**Exercise:** Reproduce all the entries precisely.

+++ Records +++

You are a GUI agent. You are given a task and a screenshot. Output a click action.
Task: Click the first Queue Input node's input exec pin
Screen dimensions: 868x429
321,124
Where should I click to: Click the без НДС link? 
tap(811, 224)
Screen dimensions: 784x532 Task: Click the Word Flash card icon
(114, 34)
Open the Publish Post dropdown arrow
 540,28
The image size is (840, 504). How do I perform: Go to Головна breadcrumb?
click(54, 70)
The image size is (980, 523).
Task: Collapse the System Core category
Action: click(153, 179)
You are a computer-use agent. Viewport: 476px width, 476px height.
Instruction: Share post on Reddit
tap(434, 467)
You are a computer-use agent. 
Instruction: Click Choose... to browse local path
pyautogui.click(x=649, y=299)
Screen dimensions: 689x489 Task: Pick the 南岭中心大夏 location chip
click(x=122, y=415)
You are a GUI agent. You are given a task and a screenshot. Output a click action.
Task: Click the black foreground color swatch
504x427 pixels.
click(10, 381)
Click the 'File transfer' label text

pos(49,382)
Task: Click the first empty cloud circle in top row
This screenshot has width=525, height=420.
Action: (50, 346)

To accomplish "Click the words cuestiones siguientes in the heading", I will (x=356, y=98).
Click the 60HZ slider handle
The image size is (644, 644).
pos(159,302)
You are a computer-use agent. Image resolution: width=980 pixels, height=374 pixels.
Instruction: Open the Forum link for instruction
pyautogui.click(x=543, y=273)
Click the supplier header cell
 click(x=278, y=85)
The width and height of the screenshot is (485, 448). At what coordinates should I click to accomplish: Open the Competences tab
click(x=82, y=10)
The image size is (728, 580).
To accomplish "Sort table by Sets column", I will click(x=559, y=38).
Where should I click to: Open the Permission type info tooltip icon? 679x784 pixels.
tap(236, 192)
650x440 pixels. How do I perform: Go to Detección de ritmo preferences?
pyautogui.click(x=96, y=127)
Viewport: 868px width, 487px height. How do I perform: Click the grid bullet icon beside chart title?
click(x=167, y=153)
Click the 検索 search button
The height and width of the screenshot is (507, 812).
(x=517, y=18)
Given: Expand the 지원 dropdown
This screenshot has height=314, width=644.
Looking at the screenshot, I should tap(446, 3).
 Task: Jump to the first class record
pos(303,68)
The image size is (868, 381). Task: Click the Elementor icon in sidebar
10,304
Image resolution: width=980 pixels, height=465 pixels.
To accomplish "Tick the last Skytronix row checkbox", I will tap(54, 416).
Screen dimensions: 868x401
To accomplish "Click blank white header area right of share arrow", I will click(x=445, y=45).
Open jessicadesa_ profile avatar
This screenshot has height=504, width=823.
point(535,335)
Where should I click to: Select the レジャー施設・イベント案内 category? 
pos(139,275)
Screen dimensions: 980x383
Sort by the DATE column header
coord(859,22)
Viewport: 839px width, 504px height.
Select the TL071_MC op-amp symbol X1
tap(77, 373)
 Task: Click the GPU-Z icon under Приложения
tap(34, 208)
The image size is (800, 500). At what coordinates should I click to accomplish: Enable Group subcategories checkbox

+++

**Result of this task:**
You are a GUI agent. You are given a task and a screenshot. Output a click action.
Task: Click the first Queue Input node's input exec pin
Screen dimensions: 868x429
321,124
Where should I click to: Click the без НДС link? 
tap(811, 224)
Screen dimensions: 784x532 Task: Click the Word Flash card icon
(114, 34)
Open the Publish Post dropdown arrow
 540,28
The image size is (840, 504). How do I perform: Go to Головна breadcrumb?
click(54, 70)
The image size is (980, 523).
Task: Collapse the System Core category
Action: click(153, 179)
You are a computer-use agent. Viewport: 476px width, 476px height.
Instruction: Share post on Reddit
tap(434, 467)
You are a computer-use agent. 
Instruction: Click Choose... to browse local path
pyautogui.click(x=649, y=299)
Screen dimensions: 689x489 Task: Pick the 南岭中心大夏 location chip
click(x=122, y=415)
You are a GUI agent. You are given a task and a screenshot. Output a click action.
Task: Click the black foreground color swatch
504x427 pixels.
click(10, 381)
Click the 'File transfer' label text

pos(49,382)
Task: Click the first empty cloud circle in top row
This screenshot has width=525, height=420.
Action: (50, 346)

To accomplish "Click the words cuestiones siguientes in the heading", I will (x=356, y=98).
Click the 60HZ slider handle
The image size is (644, 644).
pos(159,302)
You are a computer-use agent. Image resolution: width=980 pixels, height=374 pixels.
Instruction: Open the Forum link for instruction
pyautogui.click(x=543, y=273)
Click the supplier header cell
 click(x=278, y=85)
The width and height of the screenshot is (485, 448). At what coordinates should I click to accomplish: Open the Competences tab
click(x=82, y=10)
The image size is (728, 580).
To accomplish "Sort table by Sets column", I will click(x=559, y=38).
Where should I click to: Open the Permission type info tooltip icon? 679x784 pixels.
tap(236, 192)
650x440 pixels. How do I perform: Go to Detección de ritmo preferences?
pyautogui.click(x=96, y=127)
Viewport: 868px width, 487px height. How do I perform: Click the grid bullet icon beside chart title?
click(x=167, y=153)
Click the 検索 search button
The height and width of the screenshot is (507, 812).
(x=517, y=18)
Given: Expand the 지원 dropdown
This screenshot has height=314, width=644.
Looking at the screenshot, I should tap(446, 3).
 Task: Jump to the first class record
pos(303,68)
The image size is (868, 381). Task: Click the Elementor icon in sidebar
10,304
Image resolution: width=980 pixels, height=465 pixels.
To accomplish "Tick the last Skytronix row checkbox", I will tap(54, 416).
Screen dimensions: 868x401
To accomplish "Click blank white header area right of share arrow", I will click(x=445, y=45).
Open jessicadesa_ profile avatar
This screenshot has height=504, width=823.
point(535,335)
Where should I click to: Select the レジャー施設・イベント案内 category? 
pos(139,275)
Screen dimensions: 980x383
Sort by the DATE column header
coord(859,22)
Viewport: 839px width, 504px height.
Select the TL071_MC op-amp symbol X1
tap(77, 373)
 Task: Click the GPU-Z icon under Приложения
tap(34, 208)
The image size is (800, 500). At what coordinates should I click to accomplish: Enable Group subcategories checkbox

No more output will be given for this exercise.